The movie was directed by F. Gary Gray (FRIDAY, A MAN APART, BE COOL) and opens with a teeth-clenching down note that inspires anger and sympathy towards the Clyde’s situation immediately. The main character, Clyde Shelton (Gerard Butler), is spending an evening at home with his wife and daughter when unexpected company arrives and in a matter of moments, destroys everything Clyde had to live for.
With Clyde’s family dead, he relies on prosecutor Nick Rice (Jamie Foxx) to make the justice system work and give him some tiny bit of closure in the matter, but what he finds instead is proof of just how corrupt the system is when Nick makes a deal with the man who killed his family, granting him a relatively easy 3-5 years in prison on a charge of third-degree murder in exchange for testifying against his partner.
Flash forward ten years, Nick Rice has moved on to a bigger, brighter career as a prosecutor with a 96% conviction rate, but when the man sent to death row for the murder of Clyde’s family receives his lethal injection, what is supposed to be a painless, human death sentence becomes a brutally vivid display of excruciating pain. This sparks an investigation of who could have sabotaged the system. What Nick Cave and everyone involved with Clyde’s case soon realize, is that they’ve just become pieces of an elaborate statement by Clyde Shelton, a lesson is ethics and morals and the lack thereof within the legal system.

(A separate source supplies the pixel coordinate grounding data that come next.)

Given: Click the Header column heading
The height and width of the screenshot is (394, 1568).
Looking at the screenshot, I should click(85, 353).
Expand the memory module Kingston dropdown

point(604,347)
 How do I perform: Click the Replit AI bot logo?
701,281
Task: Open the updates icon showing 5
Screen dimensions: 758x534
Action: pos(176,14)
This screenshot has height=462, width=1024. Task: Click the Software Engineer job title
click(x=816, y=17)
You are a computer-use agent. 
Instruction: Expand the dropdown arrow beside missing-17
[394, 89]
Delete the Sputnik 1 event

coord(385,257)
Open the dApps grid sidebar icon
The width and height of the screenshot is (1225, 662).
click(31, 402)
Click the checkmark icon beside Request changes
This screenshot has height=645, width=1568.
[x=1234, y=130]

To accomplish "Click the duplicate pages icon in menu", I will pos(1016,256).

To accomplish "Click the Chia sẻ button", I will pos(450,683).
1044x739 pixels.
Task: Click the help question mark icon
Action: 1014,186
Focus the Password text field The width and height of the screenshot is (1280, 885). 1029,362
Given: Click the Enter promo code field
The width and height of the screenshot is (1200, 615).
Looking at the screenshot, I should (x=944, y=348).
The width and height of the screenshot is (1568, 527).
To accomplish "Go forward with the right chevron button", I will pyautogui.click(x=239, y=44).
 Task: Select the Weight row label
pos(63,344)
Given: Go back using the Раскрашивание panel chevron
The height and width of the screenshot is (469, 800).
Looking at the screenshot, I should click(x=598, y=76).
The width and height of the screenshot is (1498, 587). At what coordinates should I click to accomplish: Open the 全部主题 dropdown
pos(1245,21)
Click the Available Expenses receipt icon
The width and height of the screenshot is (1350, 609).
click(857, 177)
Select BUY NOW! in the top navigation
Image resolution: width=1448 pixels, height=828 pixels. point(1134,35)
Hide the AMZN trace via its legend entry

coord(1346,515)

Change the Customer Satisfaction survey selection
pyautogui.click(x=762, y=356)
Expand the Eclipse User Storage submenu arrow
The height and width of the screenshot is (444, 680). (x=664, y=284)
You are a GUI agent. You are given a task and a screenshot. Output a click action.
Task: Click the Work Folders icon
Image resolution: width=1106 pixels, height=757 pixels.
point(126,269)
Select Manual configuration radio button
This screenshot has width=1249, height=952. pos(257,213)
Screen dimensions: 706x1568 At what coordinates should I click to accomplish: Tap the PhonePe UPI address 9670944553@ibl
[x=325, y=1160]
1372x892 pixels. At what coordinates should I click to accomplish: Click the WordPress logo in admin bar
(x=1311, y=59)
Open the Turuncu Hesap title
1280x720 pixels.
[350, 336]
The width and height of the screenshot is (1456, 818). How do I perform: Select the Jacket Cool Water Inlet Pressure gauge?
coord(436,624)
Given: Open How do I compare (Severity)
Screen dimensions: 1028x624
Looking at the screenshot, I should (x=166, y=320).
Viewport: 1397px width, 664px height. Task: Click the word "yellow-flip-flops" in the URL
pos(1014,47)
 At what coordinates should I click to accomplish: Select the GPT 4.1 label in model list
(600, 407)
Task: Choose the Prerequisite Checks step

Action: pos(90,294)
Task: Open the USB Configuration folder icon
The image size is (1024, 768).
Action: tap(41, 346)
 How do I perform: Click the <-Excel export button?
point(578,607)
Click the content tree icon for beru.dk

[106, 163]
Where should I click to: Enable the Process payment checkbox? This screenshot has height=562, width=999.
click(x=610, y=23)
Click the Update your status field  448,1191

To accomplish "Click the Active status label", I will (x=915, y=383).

What I’ve discovered is that Gerard Butler (300, ROCKNROLLA) is rapidly becoming a new favorite actor of mine. No, not because of his ridiculously intimidating abs, but because he always brings a depth to his roles that would otherwise feel shallow and superficial. Butler conveys the mixed emotions, troubled conscience and the passionate drive of Clyde to make his point powerfully evident and convincing. We understand why Clyde is doing what he does in the film, even empathize with him a bit, but we also realize that he’s crossing all kinds of lines in doing so, making him a character who straddles the line of good and evil, right and wrong, just and unjust.
Jamie Foxx (RAY, THE SOLOIST) once again delivers an acceptable performance, generally on par with his previous dramatic outings, but still fails to connect with me as a A-list thespian. Foxx certainly strives to deliver, that’s evident, but I have yet to see a performance from him that actually feels genuine rather than a actor trying too hard. The delicate art of making a performance look natural and believable still eludes Jamie Foxx, but he certainly deserves credit for the effort given.
LAW ABIDING CITIZEN is primarily a squaring off between Nick Cave and Clyde Shelton, both of whom are trying to prove the other wrong, steadfast in their beliefs and convictions while also struggling internally with their own decisions. This is a dog fight and the arena is the legal system. It’s a deadly game of chess whereas Clyde is the master of the game, toying with Nick Rice as he attempts to piece together the puzzle of how Clyde is able to accomplish his devastating agenda from behind bars.
A few familiar faces show up in the film’s supporting cast, including Colm Meaney (STAR TREK: DSN, LAYER CAKE) as Detective Dunnigan, Bruce McGill (CINDERELLA MAN, VANTAGE POINT) as District Attorney Jonas Cantrell and Viola Davis (DISTURBIA, DOUBT) as the Mayor of Philadelphia. LAW ABIDING CITIZEN was written by Kurt Wimmer, something of a veteran of the action-thriller genre, adding this to his list of screenplays including SPHERE, THE THOMAS CROWN AFFAIR, EQUILIBRIUM and THE RECRUIT.
Speaking of action, the film has it’s share but isn’t driven by it, instead focusing on the mental game. This well-written story culminates with a climactic ending that is refreshing and original, if not mostly unpredictable. The suspense, the tension and the mystery of revealing Clyde’s methods are what make LAW ABIDING CITIZEN such an enjoyable movie and potentially one of the most widely satisfying box office offerings this year. The film is accessible to all audiences and has the makings of a sure-fire financial hit.